**Task instructions**. What you give back should be only the lines from the one holding "Screen dimensions: 597x574" through the final line of the records, each reproduced exactly.
= = =
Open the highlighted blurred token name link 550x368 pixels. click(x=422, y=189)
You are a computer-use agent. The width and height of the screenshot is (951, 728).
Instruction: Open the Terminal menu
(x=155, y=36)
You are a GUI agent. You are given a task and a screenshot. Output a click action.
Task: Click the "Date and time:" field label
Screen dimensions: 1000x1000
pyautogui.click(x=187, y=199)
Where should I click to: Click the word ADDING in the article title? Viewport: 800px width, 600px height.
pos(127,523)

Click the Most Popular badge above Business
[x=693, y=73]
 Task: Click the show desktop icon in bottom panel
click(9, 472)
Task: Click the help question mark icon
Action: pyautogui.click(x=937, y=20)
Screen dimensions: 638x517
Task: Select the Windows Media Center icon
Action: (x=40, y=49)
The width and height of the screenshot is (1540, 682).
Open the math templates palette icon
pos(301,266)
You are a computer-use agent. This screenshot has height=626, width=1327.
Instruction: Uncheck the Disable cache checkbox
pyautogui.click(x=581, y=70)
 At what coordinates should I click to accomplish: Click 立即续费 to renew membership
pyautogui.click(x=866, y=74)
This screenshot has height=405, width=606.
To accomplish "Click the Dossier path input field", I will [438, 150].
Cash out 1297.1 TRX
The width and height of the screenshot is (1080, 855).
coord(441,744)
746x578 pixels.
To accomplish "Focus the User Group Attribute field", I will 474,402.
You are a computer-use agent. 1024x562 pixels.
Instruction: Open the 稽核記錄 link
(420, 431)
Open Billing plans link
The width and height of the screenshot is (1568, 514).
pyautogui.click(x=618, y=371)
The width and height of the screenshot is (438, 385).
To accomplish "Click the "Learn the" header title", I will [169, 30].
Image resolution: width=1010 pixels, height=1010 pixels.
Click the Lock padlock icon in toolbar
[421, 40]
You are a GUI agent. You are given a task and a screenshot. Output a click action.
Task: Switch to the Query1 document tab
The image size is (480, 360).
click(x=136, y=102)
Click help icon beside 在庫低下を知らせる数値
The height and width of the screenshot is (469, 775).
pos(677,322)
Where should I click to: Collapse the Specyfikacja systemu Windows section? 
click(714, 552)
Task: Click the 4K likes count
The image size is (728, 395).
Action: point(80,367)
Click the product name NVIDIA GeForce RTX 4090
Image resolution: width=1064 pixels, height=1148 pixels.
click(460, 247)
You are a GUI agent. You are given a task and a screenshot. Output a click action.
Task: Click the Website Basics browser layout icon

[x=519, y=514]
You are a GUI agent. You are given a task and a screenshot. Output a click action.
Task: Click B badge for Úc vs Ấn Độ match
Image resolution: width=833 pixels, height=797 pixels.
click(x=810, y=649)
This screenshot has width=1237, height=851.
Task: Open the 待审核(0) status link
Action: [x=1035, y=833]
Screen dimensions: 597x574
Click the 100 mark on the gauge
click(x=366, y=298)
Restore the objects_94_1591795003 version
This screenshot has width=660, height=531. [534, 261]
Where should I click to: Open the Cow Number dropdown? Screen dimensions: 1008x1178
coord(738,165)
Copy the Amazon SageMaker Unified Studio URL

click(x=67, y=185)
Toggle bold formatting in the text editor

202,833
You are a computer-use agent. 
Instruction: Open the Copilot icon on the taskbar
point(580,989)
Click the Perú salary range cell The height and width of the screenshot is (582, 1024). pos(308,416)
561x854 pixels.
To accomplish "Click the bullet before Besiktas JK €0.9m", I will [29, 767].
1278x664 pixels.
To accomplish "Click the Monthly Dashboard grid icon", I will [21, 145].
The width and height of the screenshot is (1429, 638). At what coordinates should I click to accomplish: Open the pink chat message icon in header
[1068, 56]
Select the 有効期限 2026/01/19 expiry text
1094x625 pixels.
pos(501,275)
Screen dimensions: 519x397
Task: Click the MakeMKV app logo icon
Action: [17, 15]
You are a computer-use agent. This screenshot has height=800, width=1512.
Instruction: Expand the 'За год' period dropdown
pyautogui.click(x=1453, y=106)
= = =
**Task answer**.
Screen dimensions: 597x574
Click the 100 mark on the gauge
click(x=366, y=298)
Restore the objects_94_1591795003 version
This screenshot has width=660, height=531. [534, 261]
Where should I click to: Open the Cow Number dropdown? Screen dimensions: 1008x1178
coord(738,165)
Copy the Amazon SageMaker Unified Studio URL

click(x=67, y=185)
Toggle bold formatting in the text editor

202,833
You are a computer-use agent. 
Instruction: Open the Copilot icon on the taskbar
point(580,989)
Click the Perú salary range cell The height and width of the screenshot is (582, 1024). pos(308,416)
561x854 pixels.
To accomplish "Click the bullet before Besiktas JK €0.9m", I will [29, 767].
1278x664 pixels.
To accomplish "Click the Monthly Dashboard grid icon", I will [21, 145].
The width and height of the screenshot is (1429, 638). At what coordinates should I click to accomplish: Open the pink chat message icon in header
[1068, 56]
Select the 有効期限 2026/01/19 expiry text
1094x625 pixels.
pos(501,275)
Screen dimensions: 519x397
Task: Click the MakeMKV app logo icon
Action: [17, 15]
You are a computer-use agent. This screenshot has height=800, width=1512.
Instruction: Expand the 'За год' period dropdown
pyautogui.click(x=1453, y=106)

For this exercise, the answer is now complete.